A Factory for Expense Items

There are several subclasses of the class Expense in our system. In a real life application the user would select an expense type in the UI before he’d create an expense item. So the UI should provide a list of the expense types to choose from (maybe in a ComboBox); preferably the UI should not know anything about the concrete classes. After a list entry has been chosen we somehow should be able to input the choice into a black box, which creates an object of the right type. Those black boxes are called factories.

If we implement the factory class right, it is the only place in our system in which the knowledge about the available subclasses of the class Expense is stipulated. For each type there exists a description string which can be used to select the type in the UI. The factory class has a property Types which gives us a list containing all those description strings. A description string can be used as a key telling the factory, which object has to be created. (In a multi language system the string is probably a resource name string.) It is passed as a parameter to the factory method NewExpense.

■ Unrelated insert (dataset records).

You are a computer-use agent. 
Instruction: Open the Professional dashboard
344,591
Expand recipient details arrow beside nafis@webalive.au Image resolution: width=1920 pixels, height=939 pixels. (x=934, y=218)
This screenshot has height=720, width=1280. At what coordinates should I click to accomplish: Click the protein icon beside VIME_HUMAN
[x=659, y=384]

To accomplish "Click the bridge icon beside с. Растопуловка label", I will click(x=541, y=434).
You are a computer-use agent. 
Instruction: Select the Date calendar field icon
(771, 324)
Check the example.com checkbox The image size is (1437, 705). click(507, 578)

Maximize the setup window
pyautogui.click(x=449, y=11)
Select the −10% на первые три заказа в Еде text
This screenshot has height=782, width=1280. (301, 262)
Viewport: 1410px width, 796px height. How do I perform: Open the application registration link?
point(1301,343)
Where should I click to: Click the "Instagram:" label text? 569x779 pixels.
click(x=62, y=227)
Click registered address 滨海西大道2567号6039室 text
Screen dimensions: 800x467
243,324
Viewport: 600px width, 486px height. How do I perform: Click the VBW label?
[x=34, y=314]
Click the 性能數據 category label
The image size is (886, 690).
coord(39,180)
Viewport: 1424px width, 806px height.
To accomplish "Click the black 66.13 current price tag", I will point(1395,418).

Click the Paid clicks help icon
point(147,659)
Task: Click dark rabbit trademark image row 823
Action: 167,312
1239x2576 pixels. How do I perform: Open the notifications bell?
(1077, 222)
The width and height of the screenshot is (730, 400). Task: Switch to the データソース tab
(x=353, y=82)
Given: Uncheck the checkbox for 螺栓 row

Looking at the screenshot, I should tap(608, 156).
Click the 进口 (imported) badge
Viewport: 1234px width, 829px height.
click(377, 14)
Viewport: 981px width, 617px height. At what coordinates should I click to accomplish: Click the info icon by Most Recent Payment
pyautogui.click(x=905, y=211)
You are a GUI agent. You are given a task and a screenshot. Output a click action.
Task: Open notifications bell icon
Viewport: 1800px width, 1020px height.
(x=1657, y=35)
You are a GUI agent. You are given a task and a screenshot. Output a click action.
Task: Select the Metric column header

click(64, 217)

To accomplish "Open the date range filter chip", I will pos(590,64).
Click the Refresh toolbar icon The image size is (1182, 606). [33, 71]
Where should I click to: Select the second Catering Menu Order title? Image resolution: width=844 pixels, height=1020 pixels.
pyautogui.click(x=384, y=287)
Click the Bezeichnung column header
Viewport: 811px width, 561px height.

Now let’s see, how the factory is implemented:

using System;

namespace BusinessClasses

{

    public class ExpenseFactory

    {

        string[] theTypes = new string[]{"Receipt", "Milage Allowance", "Per Diem Allowance"};

        public string[] Types

        {

            get { return theTypes; }

        }

        public Expense NewExpense(string type)

        {

            switch (type)

            {

                case "Receipt":

                    return new Receipt();

                    break;

                case "Milage Allowance":

                    return new MileageAllowance();

                    break;

                case "Per Diem Allowance":

                    return new PerDiemAllowance ();

                    break;

                default:

                    throw new Exception

                        (String.Format("Unknown Expense Type: {0}", type));

            }

        }

    }

}

Note that this is a very simple implementation of a factory. In real life systems we would probably use .NET Reflection to determine the available subtypes of Expense automatically. With the help of custom attributes we could specify the description strings for the subclasses:

 [NDOPersistent, DescriptionString("Per Diem Allowance")]

public class PerDiemAllowance {...}

 

It should be clear now, why the Travel class does not provide a factory method. We simply follow the design principle of separation of concerns and delegate the task of creating Expense objects to a dedicated class. So the Travel class simply has an AddExpense method.